## [PROBLEM DESCRIPTION]
Look through the entries below and report every line that has "text".

## [Stored items]
··········

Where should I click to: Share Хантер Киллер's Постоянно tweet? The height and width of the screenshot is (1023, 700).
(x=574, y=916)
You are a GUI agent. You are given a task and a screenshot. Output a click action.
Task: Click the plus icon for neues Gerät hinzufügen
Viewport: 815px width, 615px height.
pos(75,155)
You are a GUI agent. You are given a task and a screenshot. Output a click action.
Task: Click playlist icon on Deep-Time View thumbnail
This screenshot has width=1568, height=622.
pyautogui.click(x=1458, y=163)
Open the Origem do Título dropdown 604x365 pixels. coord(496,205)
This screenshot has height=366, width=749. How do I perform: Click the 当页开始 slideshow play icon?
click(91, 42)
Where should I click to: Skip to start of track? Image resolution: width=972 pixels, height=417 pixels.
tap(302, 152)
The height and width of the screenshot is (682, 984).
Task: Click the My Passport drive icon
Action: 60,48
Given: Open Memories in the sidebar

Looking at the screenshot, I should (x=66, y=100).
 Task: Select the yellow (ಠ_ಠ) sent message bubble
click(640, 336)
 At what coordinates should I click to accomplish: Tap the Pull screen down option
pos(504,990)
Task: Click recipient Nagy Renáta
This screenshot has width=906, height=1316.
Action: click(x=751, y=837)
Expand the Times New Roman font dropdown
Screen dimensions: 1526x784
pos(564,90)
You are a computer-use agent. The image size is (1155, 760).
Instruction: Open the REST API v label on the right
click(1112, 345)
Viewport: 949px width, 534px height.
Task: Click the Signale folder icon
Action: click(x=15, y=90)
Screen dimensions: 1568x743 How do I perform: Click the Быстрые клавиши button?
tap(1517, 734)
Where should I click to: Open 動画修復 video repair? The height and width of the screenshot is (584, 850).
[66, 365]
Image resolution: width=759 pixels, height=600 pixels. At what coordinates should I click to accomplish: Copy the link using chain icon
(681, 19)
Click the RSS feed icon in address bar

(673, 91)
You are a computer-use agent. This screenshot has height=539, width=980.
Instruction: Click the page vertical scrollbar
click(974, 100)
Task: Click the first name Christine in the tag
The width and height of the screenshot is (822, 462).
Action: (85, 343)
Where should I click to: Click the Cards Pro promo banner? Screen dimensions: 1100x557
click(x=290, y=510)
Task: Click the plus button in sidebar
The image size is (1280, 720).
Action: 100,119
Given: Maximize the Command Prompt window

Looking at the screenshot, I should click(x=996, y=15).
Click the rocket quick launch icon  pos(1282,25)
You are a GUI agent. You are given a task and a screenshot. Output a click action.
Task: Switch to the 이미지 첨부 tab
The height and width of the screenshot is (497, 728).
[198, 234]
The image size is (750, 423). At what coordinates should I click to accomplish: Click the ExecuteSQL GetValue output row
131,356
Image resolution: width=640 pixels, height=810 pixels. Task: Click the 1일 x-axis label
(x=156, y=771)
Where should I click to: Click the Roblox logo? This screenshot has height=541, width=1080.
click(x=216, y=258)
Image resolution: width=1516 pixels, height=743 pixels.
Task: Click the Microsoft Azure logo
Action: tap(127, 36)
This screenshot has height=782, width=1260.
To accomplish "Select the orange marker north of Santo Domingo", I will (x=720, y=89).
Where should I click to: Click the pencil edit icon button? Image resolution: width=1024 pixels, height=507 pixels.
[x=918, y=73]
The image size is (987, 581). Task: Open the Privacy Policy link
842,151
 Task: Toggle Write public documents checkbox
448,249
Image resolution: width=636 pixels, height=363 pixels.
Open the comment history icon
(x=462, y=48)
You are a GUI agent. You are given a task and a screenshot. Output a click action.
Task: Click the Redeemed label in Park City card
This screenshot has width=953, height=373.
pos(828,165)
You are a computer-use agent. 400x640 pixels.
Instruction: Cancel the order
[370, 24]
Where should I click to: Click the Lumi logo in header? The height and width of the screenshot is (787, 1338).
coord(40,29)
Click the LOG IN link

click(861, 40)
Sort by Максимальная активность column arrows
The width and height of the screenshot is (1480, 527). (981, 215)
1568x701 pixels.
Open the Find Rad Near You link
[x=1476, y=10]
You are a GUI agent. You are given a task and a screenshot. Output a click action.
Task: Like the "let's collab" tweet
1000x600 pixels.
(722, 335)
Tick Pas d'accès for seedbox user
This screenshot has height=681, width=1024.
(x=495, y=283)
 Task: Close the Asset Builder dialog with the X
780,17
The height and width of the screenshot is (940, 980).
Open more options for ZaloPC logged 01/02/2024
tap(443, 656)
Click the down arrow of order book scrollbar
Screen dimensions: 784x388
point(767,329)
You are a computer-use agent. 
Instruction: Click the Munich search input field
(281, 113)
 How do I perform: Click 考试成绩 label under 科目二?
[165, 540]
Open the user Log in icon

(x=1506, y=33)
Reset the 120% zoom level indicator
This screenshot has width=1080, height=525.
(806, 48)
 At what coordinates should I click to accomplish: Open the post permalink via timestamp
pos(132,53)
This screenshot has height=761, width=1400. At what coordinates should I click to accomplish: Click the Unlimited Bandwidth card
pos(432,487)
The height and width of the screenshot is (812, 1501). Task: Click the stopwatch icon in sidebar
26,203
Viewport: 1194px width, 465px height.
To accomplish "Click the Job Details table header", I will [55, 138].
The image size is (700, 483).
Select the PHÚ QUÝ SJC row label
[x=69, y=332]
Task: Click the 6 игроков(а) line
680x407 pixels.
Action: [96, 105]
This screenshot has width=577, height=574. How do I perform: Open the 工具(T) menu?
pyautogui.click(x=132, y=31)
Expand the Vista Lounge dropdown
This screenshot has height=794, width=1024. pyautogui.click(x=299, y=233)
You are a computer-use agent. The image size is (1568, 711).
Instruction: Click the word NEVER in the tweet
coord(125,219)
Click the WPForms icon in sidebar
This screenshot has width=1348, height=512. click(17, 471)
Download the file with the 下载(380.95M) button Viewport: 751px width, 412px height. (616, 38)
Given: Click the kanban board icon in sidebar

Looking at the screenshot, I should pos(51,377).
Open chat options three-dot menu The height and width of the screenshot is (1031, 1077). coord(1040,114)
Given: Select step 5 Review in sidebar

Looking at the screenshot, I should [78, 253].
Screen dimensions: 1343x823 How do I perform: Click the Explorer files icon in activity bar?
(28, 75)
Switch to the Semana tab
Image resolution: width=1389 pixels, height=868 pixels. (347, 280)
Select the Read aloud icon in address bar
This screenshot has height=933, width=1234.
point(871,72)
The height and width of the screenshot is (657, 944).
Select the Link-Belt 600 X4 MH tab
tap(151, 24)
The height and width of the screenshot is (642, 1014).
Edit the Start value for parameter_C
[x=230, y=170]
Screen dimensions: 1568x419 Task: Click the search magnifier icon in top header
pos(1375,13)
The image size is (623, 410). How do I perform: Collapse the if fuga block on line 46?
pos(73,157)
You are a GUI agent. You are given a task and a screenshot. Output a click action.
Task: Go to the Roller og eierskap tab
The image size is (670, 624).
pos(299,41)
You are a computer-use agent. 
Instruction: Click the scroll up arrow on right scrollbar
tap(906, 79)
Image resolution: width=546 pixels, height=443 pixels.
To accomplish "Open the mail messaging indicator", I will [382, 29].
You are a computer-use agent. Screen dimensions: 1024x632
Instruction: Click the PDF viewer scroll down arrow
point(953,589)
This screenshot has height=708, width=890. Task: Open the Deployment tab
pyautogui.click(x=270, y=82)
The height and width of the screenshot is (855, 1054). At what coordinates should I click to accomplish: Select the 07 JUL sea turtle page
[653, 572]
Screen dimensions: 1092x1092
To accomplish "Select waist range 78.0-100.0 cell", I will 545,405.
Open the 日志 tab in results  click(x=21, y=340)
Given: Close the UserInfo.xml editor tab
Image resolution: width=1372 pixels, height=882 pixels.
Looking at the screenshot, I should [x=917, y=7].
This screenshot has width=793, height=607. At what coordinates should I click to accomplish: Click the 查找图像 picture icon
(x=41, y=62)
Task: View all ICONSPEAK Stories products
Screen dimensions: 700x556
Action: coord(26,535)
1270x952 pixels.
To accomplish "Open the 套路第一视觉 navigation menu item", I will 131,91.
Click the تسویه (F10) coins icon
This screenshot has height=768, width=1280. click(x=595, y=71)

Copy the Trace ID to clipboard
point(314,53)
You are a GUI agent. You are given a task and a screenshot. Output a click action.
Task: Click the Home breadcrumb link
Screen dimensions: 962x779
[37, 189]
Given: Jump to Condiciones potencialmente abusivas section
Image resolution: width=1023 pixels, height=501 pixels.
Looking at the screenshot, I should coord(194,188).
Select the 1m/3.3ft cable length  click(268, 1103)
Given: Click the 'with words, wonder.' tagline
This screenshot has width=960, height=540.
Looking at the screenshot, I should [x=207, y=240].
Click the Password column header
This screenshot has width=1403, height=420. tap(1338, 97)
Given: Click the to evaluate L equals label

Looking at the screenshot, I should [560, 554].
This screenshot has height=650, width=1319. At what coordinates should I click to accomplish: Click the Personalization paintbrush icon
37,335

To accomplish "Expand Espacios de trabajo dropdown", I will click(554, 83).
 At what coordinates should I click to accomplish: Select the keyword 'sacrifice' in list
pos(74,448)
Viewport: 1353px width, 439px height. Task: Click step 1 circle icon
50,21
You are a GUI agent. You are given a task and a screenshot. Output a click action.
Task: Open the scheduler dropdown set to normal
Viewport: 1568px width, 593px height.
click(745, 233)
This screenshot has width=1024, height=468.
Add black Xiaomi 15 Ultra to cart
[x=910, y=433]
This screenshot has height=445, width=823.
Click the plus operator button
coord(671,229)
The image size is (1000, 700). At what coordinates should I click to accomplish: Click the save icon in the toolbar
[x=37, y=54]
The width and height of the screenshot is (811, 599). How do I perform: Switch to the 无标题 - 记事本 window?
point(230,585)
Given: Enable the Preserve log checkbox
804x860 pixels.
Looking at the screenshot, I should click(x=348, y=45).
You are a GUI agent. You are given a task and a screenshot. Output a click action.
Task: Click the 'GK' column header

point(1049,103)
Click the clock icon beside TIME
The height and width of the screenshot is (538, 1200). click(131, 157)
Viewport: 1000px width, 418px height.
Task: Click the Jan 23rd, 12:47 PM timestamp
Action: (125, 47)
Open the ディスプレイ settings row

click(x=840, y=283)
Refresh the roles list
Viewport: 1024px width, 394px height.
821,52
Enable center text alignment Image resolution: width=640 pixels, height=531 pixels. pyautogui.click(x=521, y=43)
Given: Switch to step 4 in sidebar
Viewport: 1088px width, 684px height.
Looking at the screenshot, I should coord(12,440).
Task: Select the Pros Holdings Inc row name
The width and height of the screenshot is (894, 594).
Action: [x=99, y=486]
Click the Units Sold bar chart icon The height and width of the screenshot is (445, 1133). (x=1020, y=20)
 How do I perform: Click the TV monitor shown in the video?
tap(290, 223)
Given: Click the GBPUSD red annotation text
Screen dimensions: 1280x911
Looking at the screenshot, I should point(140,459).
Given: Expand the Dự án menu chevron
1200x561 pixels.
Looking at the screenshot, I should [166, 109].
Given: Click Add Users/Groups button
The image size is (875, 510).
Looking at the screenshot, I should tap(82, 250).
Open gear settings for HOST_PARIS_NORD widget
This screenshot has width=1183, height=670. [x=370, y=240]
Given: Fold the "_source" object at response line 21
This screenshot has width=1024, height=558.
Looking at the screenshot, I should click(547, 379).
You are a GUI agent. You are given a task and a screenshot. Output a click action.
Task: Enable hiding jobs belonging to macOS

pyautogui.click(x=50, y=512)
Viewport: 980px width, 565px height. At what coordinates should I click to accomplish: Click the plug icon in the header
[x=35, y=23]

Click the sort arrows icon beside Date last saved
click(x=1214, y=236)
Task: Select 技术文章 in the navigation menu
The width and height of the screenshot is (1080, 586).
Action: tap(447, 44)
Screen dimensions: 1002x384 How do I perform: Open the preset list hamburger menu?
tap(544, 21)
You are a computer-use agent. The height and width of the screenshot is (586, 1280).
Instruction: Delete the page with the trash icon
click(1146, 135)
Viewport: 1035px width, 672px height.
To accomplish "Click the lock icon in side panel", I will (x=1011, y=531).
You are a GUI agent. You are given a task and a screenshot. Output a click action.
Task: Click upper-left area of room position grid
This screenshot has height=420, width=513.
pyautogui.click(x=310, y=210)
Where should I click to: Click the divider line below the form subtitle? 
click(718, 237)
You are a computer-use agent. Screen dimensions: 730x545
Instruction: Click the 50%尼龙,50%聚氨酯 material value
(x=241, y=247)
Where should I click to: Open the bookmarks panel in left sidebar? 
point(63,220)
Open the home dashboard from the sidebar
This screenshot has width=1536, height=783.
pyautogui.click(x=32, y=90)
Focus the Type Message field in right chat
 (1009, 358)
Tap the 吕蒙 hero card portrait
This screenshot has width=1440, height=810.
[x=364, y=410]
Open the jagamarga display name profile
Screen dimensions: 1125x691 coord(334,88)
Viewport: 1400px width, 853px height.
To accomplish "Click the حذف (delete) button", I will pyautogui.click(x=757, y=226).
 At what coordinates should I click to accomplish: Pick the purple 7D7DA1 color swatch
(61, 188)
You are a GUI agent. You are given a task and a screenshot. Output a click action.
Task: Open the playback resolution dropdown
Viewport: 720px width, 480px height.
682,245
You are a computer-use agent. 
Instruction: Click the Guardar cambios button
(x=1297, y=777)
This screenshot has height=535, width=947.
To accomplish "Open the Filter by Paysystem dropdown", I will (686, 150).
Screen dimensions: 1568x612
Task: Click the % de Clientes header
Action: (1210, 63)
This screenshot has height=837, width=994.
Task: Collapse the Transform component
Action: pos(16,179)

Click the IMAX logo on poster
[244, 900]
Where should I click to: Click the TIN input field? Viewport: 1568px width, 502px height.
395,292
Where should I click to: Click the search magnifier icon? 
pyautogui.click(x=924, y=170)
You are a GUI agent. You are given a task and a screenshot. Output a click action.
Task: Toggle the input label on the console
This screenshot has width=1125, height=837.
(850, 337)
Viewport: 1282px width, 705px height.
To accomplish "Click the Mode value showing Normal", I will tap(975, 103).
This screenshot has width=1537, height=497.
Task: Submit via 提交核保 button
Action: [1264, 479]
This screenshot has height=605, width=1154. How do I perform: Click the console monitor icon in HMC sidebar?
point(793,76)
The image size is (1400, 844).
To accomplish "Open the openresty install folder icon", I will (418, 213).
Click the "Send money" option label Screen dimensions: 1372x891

··········

## [SOLUTION TO THE PROBLEM]
Enable center text alignment Image resolution: width=640 pixels, height=531 pixels. pyautogui.click(x=521, y=43)
Given: Click the GBPUSD red annotation text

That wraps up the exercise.